DoFeed cutters are also said to offer lower cutting forces. Because a cutter’s lead angle determines the direction of the cutting force, the direction of the cutting force for a 90-degree tool is perpendicular to the spindle, putting increased pressure on the tool. The cutting force for a 45-degree tool is directed toward the spindle, but at a 45-degree angle. DoFeed cutters direct the cutting force nearly parallel and back toward the spindle due to their acute lead angle, which means less pressure is exerted on the tool.

Mr. Gimbel points to a few examples of how the shop benefits from these particular Tungaloy tools. One is a rear suspension panhard bar slider, in which 95 percent of a steel billet is machined away. Roughing time for this component using a DoFeed 1-inch, five-flute tool with multi-purpose grade AH725 inserts, followed by a TungMeister 0.5-inch, two-flute with AH725 inserts, is 36 minutes. The DoFeed cutters produce 10 parts per insert edge and the TungMeister produces five parts per insert edge.

A second is a brake caliper mount machined from 17-4 stainless steel, in which 90 percent of material is machined away. After switching to the previously mentioned TungMeister tool, overall cycle time was reduced by 50 percent, because it saved 20 minutes of roughing time per part. In addition, the tool provided effective chip control when machining deep pockets to eliminate chip packing. “Even with deep pockets, we have the confidence to run these parts unattended, because we know that the tools will last,” Mr. Gimbel says. “These tools also enable faster cutting-tool changes, because only the cutting head is replaced, not the entire tool.”

Another unattended machining example is a steel engine mount in which 82 percent of a billet of material is removed. This part has a unique geometry in that no exterior surfaces are orthogonal or parallel to one another, and its five holes are kept within 0.003 inch of each other. Although five-axis machining is the most efficient way to maintain the hole-location tolerances and remove the majority of the material, cutting speeds were a concern because of long tool lengths needed. Fortunately, the low cutting forces generated by the DoFeed tools (2-inch, five-flute and 5/8-inch, two-flute DoFeeds with AH725 inserts) enabled the shop to maintain cutting speed during the roughing cycles, even with extended toolholders. “In addition, tool durability, and predictable and consistent tool wear again enables us to run our shop lights-out.” Mr. Gimbel says. “We’re confident that we can leave the machines running after hours.”
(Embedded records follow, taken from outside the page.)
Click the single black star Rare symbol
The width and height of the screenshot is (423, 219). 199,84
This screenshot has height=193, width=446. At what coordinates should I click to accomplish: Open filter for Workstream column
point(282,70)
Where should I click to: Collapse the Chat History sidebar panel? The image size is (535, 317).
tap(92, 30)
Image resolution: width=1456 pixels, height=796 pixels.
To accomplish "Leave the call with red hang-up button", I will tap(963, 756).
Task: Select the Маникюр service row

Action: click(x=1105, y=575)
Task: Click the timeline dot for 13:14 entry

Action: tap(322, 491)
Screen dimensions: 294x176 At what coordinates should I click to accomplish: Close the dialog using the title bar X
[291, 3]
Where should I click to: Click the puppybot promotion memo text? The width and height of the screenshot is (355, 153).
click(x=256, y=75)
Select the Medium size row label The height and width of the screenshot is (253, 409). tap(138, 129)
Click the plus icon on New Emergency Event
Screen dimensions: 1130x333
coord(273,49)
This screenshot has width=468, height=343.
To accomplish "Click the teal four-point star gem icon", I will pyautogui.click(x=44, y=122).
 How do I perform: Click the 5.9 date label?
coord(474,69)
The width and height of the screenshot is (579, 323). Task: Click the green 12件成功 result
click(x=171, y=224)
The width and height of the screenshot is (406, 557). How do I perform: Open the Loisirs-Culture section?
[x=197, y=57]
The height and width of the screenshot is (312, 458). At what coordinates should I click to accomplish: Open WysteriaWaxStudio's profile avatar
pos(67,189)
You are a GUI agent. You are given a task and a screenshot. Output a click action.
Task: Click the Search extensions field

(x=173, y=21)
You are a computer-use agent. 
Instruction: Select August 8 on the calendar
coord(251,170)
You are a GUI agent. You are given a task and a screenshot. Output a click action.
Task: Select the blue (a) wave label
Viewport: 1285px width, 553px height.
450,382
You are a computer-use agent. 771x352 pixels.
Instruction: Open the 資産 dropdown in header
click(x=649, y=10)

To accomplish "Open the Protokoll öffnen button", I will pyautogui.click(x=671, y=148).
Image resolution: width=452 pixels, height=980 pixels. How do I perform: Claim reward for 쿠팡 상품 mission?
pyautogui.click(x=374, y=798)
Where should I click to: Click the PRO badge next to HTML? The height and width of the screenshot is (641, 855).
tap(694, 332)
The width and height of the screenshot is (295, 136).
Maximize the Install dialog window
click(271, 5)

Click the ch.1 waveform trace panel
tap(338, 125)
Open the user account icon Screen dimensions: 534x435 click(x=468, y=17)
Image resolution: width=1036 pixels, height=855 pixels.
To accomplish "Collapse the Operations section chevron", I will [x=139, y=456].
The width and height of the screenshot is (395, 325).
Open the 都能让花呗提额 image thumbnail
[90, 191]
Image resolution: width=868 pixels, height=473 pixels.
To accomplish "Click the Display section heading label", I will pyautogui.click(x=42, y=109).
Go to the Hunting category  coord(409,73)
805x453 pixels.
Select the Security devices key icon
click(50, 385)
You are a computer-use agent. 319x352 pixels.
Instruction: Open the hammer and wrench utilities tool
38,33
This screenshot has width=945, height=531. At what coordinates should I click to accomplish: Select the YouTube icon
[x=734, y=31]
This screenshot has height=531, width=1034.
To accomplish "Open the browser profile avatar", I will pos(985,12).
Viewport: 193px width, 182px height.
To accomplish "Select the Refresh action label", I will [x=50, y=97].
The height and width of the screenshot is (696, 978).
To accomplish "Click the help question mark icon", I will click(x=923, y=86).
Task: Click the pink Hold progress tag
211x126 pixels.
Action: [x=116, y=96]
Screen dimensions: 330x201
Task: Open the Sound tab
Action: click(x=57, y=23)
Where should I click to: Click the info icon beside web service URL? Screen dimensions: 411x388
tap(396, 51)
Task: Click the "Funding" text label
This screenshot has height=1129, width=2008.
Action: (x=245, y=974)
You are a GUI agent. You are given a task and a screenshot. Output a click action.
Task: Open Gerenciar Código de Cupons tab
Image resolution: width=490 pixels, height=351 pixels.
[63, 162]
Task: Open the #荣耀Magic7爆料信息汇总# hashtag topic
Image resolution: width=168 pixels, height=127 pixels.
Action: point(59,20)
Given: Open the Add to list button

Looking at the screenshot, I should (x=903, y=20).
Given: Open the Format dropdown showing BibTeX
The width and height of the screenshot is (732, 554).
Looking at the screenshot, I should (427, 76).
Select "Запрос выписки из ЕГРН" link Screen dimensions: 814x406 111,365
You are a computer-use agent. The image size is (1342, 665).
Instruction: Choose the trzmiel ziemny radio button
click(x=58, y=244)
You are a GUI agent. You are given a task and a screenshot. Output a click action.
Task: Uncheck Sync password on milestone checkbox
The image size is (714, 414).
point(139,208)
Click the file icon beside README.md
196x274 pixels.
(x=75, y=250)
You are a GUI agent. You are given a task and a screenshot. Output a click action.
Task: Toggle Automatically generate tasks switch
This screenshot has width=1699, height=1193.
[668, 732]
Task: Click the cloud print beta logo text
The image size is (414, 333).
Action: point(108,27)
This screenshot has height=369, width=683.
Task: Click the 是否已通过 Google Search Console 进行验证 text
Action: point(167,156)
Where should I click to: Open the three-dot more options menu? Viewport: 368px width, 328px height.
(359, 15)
Team Penske benefits from other Tungaloy tools, too. “Tungaloy offers a better range of boring bar sizes in its Mini Force turning line, so we were able to expand our solid carbide coolant-through boring bar selection while reducing the number of inserts in inventory, since the boring bars used the same type,” Mr. Gimbel explains. “Plus, the cost per cutting edge is 7 percent less than the four-sided inserts that we were previously using.”